A 14-year-old Australian boy died in June after reportedly attempting the challenge, and so did a 12-year-old boy the following month. In January, a 10-year-old girl in Italy also died as a result.
Nylah’s mom told reporters Thursday she is going against the social media giant to speak for her daughter and protect other children.
“I accepted that my daughter’s voice is gone forever, so I’m going to speak for her, and the message here today is something has to change,” Anderson said. “Something has to stop because I wouldn’t want any other parent to go through what I’m going through ever since December 7.”
Before the lawsuit was filed, ByteDance issued a statement referring to the challenge as “disturbing.”
“We remain vigilant in our commitment to user safety and would immediately remove related content if found,” the statement said.

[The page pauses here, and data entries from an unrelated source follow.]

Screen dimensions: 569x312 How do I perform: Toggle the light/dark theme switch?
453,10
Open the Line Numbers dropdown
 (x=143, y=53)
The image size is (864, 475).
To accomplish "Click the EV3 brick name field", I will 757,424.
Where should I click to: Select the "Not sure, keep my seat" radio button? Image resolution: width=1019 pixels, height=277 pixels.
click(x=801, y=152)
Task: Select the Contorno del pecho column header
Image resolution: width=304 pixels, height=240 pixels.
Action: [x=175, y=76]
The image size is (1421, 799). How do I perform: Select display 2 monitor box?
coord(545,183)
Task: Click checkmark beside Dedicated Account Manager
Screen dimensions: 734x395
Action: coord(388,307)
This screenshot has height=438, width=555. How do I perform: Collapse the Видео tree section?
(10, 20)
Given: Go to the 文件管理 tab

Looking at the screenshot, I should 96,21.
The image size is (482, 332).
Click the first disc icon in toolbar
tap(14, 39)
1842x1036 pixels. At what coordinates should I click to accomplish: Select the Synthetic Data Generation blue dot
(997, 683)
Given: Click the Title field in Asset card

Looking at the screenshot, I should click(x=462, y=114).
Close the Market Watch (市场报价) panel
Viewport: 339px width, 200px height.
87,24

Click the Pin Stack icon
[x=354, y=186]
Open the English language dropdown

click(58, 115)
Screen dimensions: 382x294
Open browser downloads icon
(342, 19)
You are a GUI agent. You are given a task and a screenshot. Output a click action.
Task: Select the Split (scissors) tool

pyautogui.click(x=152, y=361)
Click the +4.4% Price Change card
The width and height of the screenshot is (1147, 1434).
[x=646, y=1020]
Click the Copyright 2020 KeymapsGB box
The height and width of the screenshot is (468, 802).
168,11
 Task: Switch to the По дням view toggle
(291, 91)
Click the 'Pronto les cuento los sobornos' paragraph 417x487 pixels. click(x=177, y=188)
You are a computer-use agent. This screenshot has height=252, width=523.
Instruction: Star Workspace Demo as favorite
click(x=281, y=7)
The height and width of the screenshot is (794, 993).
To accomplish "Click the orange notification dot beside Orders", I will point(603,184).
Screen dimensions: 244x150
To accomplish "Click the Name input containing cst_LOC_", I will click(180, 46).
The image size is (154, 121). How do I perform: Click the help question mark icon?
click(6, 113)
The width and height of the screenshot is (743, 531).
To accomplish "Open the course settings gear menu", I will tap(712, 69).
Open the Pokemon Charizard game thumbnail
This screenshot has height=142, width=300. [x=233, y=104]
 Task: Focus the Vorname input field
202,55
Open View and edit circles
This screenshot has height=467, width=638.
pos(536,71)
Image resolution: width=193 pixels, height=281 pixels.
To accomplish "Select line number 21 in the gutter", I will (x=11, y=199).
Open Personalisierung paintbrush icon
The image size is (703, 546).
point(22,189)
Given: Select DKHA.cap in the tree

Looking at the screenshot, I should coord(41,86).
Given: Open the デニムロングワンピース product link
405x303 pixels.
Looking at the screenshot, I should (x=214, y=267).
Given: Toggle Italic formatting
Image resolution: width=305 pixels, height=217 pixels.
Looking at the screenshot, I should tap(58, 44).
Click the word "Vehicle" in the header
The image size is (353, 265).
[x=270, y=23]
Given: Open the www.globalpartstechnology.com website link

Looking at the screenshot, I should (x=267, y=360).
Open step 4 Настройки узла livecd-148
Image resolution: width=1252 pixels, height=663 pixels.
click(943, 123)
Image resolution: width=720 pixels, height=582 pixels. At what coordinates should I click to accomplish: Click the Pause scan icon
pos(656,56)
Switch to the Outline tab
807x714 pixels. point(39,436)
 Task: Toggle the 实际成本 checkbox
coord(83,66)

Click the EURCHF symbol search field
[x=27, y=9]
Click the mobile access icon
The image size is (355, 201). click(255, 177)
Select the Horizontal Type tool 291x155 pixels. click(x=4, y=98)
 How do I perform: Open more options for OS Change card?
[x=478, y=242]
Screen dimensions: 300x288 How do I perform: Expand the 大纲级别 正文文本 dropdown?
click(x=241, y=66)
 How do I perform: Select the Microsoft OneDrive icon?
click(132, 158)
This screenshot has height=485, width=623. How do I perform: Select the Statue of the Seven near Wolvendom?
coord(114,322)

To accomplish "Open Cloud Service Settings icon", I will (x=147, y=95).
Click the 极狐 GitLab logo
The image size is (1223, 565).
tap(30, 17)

TikTok said its For You feed reflects the viewing preferences of each user and recommends the content by ranking videos based on how the user interacts with them. It offers different videos sometimes to gauge the user’s interest.
“Our recommendation system is also designed with safety as a consideration,” TikTok said.
According to a November TikTok report, 34 percent of teen users said the challenges they saw on the app included some risk but were still safe. Nearly half, or 48 percent, said the challenges were safe, and 14 percent said they were dangerous. Just 0.3 percent of teens said the challenges were “very dangerous,” TikTok said.
“We created technology that alerts our safety teams to sudden increases in violating content linked to hashtags, and we have now expanded this to also capture potentially dangerous behavior,” Tik Tok said.
TikTok previously barred content associated with the search term “Blackout Challenge” from the app, a July report by Insider shows. The company designed the app for people 13 years or older. It also offers family pairing and a version for younger children.
A May 13 search for “blackout challenge” on TikTok populates a safety warning.
“Some online challenges can be dangerous, disturbing, or even fabricated,” it says. “Learn how to recognize harmful challenges so you can protect your health and well-being.”
Data shows that an asphyxiation challenge was popular among children and teens long before TikTok. Centers for Disease Control and Prevention’s data show 82 American children between the ages of 6 to 19 died from “probable choking-game deaths” between 1995 to 2007. TikTok launched in 2016.